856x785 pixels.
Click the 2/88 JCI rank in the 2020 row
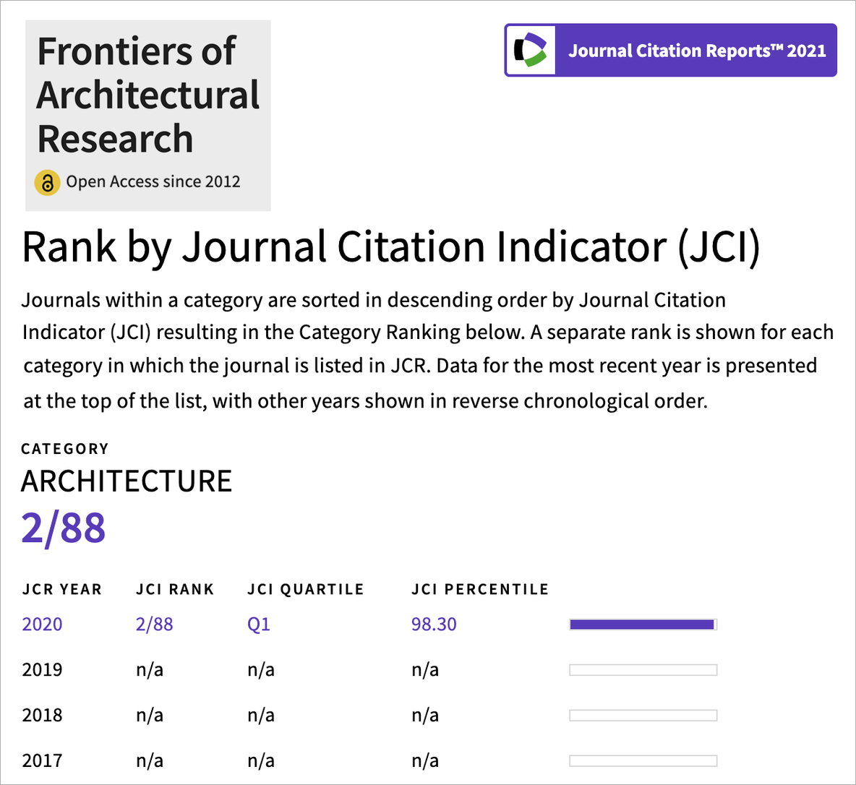coord(154,625)
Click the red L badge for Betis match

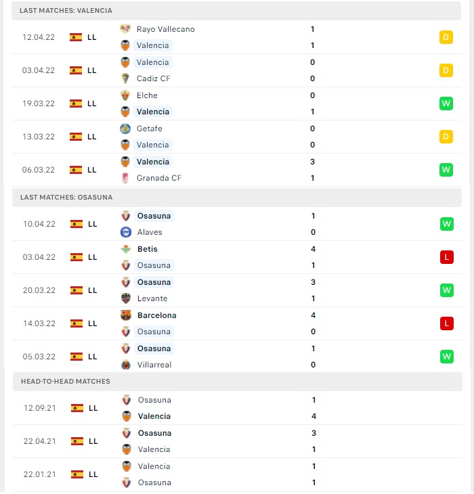click(447, 257)
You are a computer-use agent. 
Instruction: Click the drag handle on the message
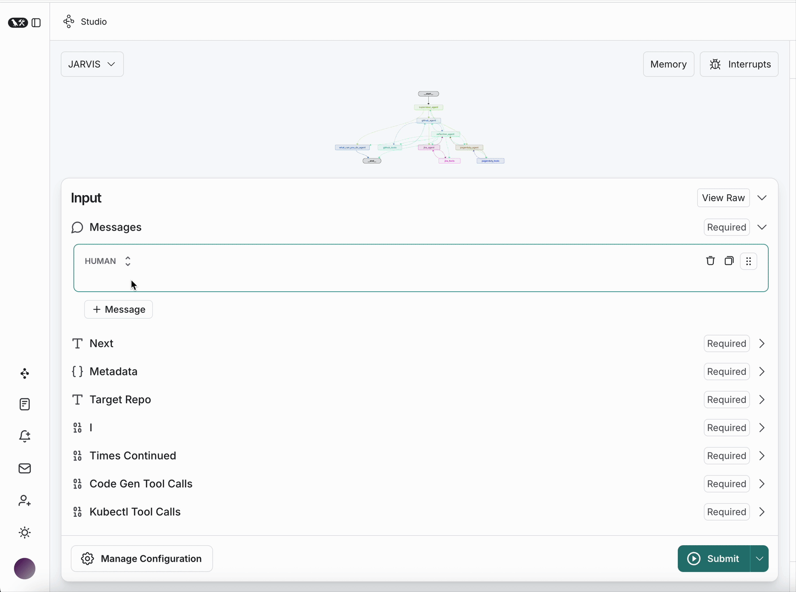coord(748,261)
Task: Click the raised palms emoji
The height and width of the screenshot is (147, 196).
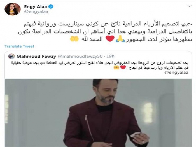Action: [x=74, y=39]
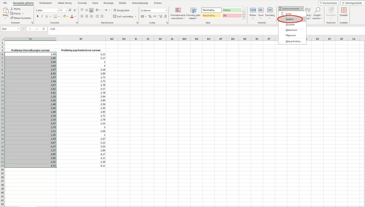Choose Maksimum in the autosum dropdown list
Viewport: 365px width, 207px height.
[292, 30]
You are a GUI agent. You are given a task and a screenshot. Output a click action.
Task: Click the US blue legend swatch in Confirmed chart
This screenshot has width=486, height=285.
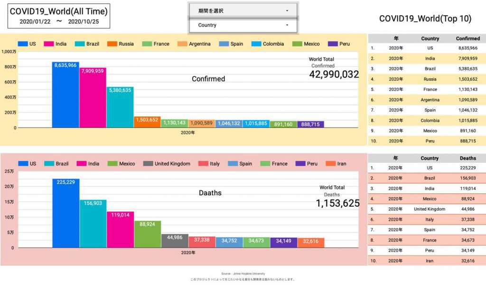(22, 44)
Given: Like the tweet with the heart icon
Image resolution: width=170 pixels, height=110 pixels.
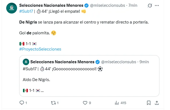Looking at the screenshot, I should pos(85,103).
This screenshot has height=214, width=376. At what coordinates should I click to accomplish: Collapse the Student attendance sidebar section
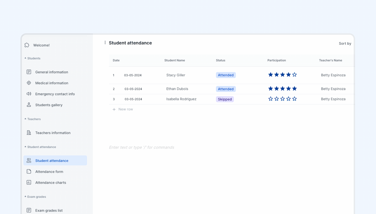click(x=25, y=147)
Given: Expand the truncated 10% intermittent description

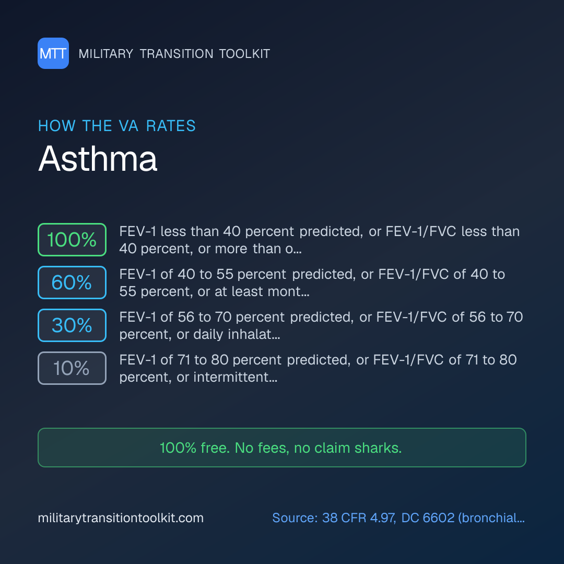Looking at the screenshot, I should [x=318, y=368].
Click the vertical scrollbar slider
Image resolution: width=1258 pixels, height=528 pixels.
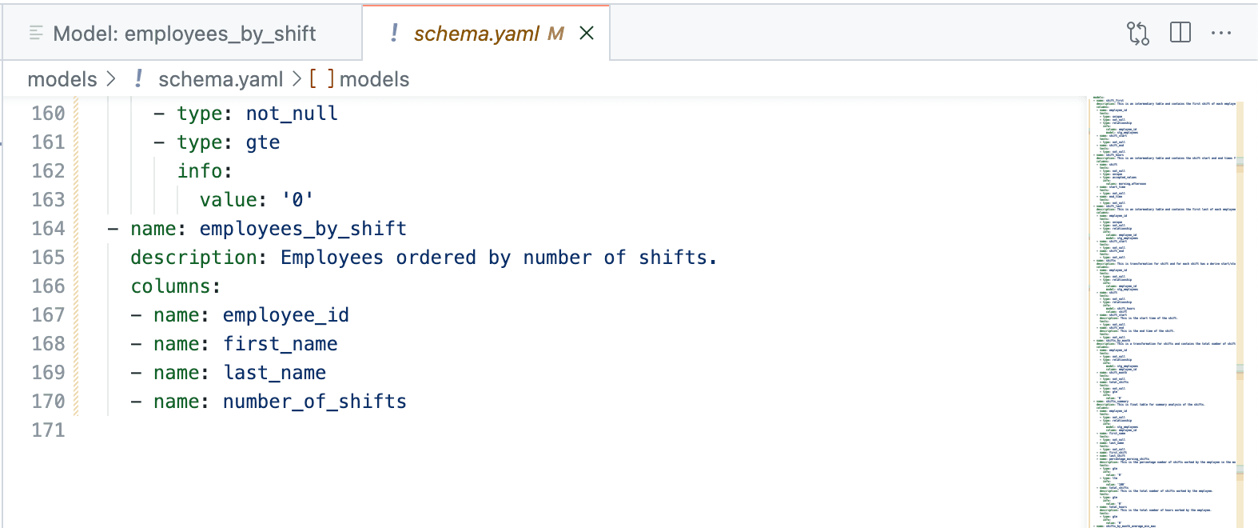click(x=1240, y=312)
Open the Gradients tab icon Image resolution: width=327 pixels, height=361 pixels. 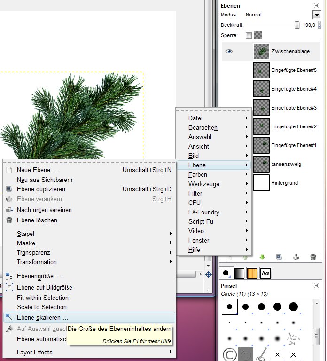pyautogui.click(x=239, y=273)
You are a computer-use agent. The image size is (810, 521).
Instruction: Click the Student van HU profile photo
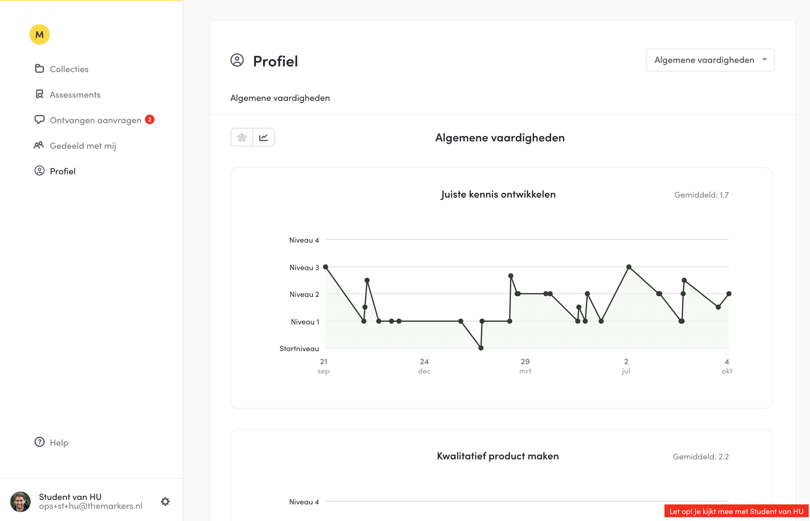[x=20, y=501]
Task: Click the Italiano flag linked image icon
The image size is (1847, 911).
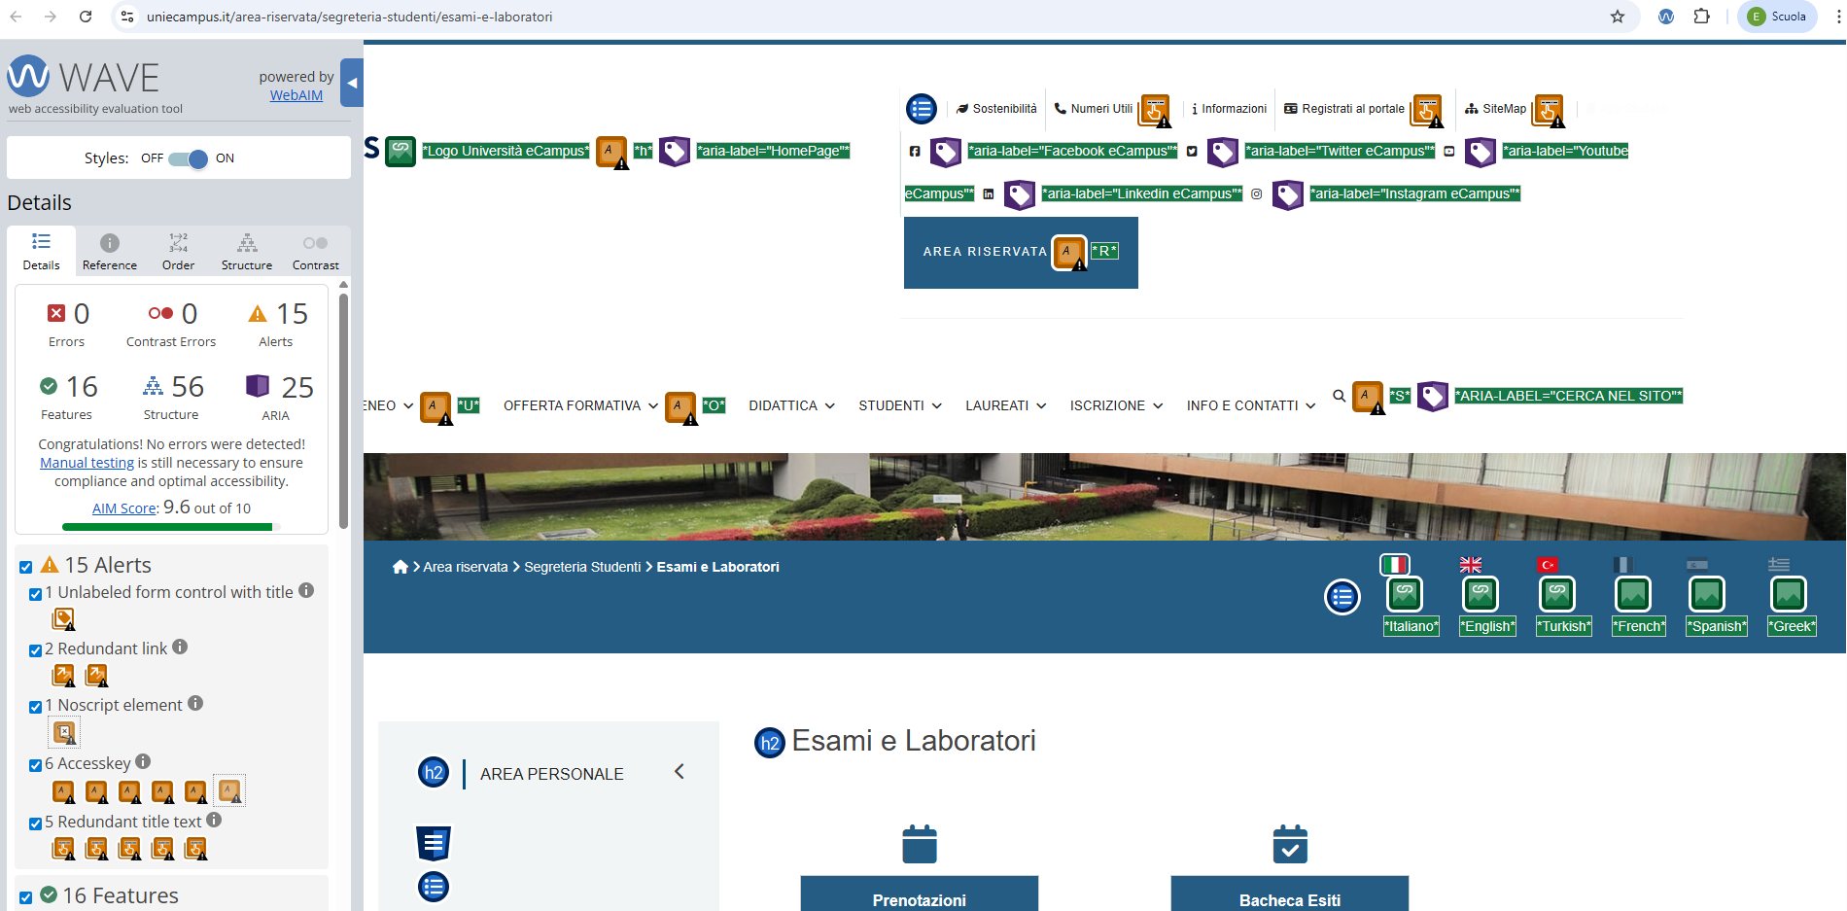Action: click(x=1405, y=594)
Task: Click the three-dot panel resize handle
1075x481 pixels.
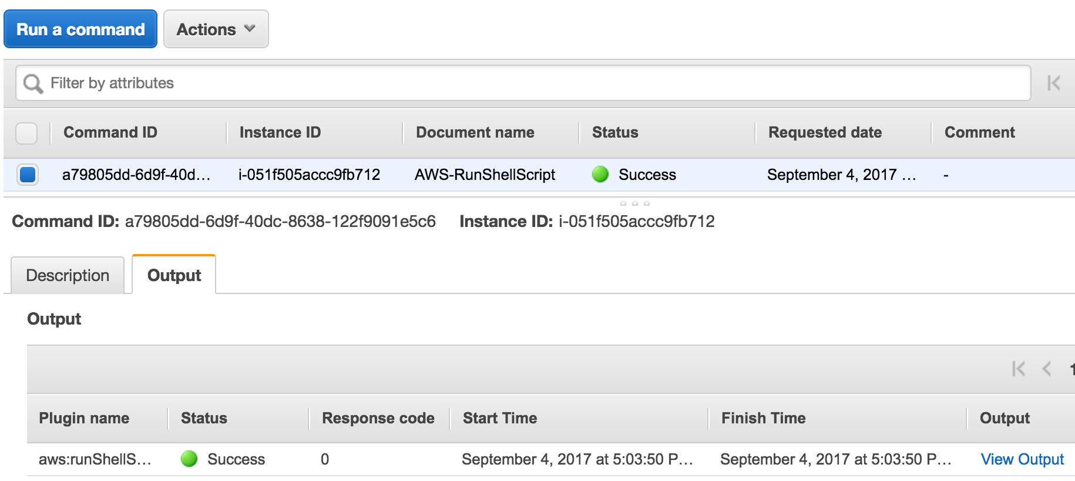Action: tap(634, 203)
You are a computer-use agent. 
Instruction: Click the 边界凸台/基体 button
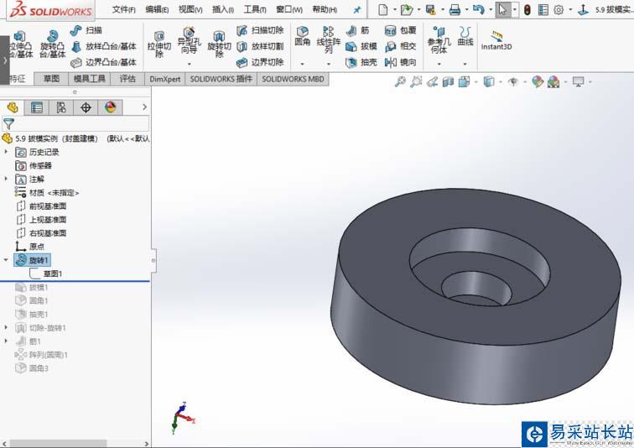click(103, 62)
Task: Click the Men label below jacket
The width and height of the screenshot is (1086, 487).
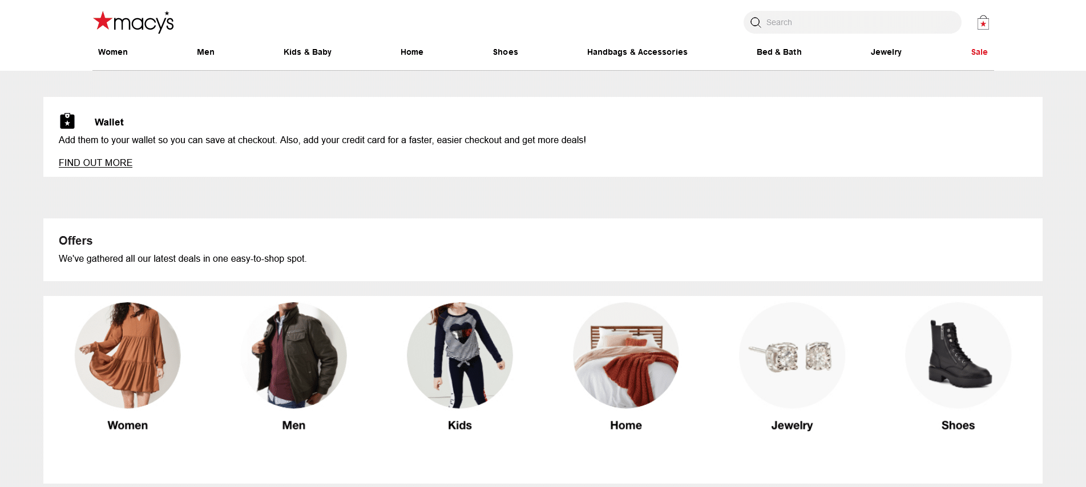Action: coord(294,425)

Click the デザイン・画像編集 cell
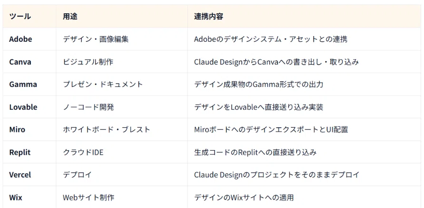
=-=-=-=-=
Check each line above for the string "agent" and return those that contain it.

You are a computer-use agent. 
You are a GUI agent. You are given a task and a screenshot. Output a click action.
You are a computer-use agent. The image size is (810, 521).
You are a computer-use agent. 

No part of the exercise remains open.